Source passage ::

::::

Recently, several clinical studies have found a reduced incidence of tumors treated with the antidiabetic agent metformin [47], patients with hypertension treated with beta blockers [48], angiotensin receptor blockers (ARBs) losartan [49] and angiotensin-converting enzyme inhibitors [50], as well as potential antiproliferative and proapoptotic effects of these treatments. Based on our results, we suggest the potential survival benefit resulting from the modification of MetS in patients with pancreatic cancer as an interesting future research focus.

There are some limitations to this study. First, only 18 patients (3.69%) were categorized as obese in our study. Due to the lack of a direct measure of central adiposity in this study, BMI was utilized as a proxy variable for waist circumference [38], though BMI may be less informative. Few patients were categorized as obese may also be attributed to racial differences between Western and Eastern patients. Second, detailed information on the use of medications (e.g., metformin, ARBs losartan, and the beta blockers propranolol or atenolol) that may modify metabolic risk factors and cancer prognosis was not available. Third, the performance status of patients was not obtained. Finally, because of the lack of a definite time of tumor recurrence, the association between MetS and recurrence-free survival (RFS) had not been performed in patients who had undergone macroscopically radical surgery.

Overall, our study did not provide evidence of the impact of the ABO blood group, elevated fasting plasma glucose, obesity, smoking, alcohol consumption or HBV infection on prognosis in patients with pancreatic cancer. However, we report for the first time that patients with chronic HBV infection may represent a special subtype, who present with earlier disease onset and male dominancy. Patients with MetS had later disease staging and a poorer histologically differentiated grade than those without MetS. Patients with MetS demonstrated significantly poorer survival. Additional large-scale studies are needed to extend and confirm our results.

::::

Data for review ::
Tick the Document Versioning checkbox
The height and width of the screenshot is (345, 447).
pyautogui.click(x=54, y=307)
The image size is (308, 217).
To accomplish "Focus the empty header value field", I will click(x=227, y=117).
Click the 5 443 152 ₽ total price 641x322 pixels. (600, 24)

::::

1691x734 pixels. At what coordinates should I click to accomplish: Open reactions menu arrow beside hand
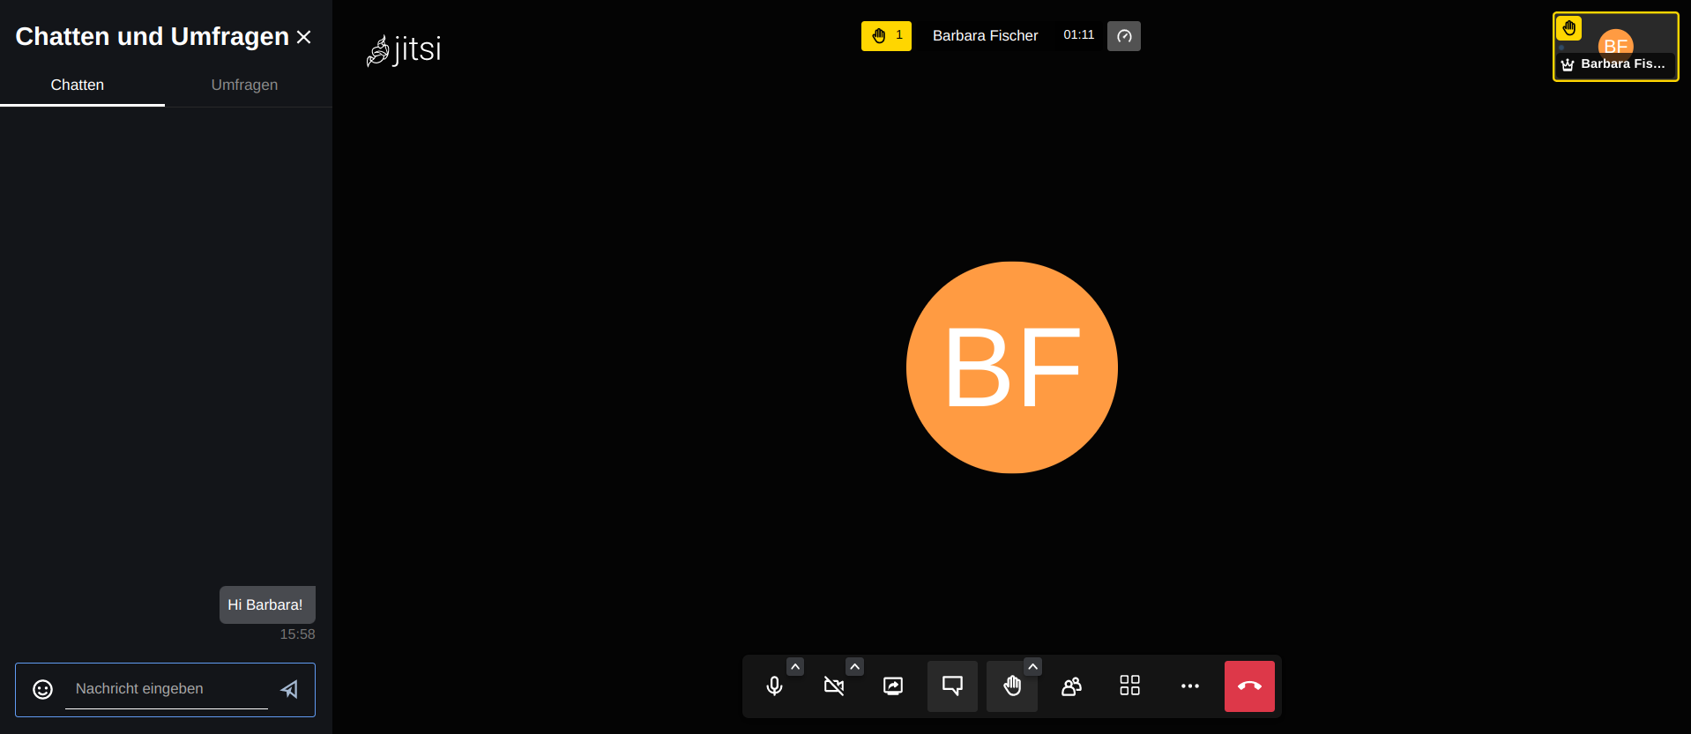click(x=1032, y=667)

::::

What to produce ::
Reproduce the part of the pancreatic cancer passage starting with "Recently, several clinical" and going on through "future research focus.".

Result of the task ::
Recently, several clinical studies have found a reduced incidence of tumors treated with the antidiabetic agent metformin [47], patients with hypertension treated with beta blockers [48], angiotensin receptor blockers (ARBs) losartan [49] and angiotensin-converting enzyme inhibitors [50], as well as potential antiproliferative and proapoptotic effects of these treatments. Based on our results, we suggest the potential survival benefit resulting from the modification of MetS in patients with pancreatic cancer as an interesting future research focus.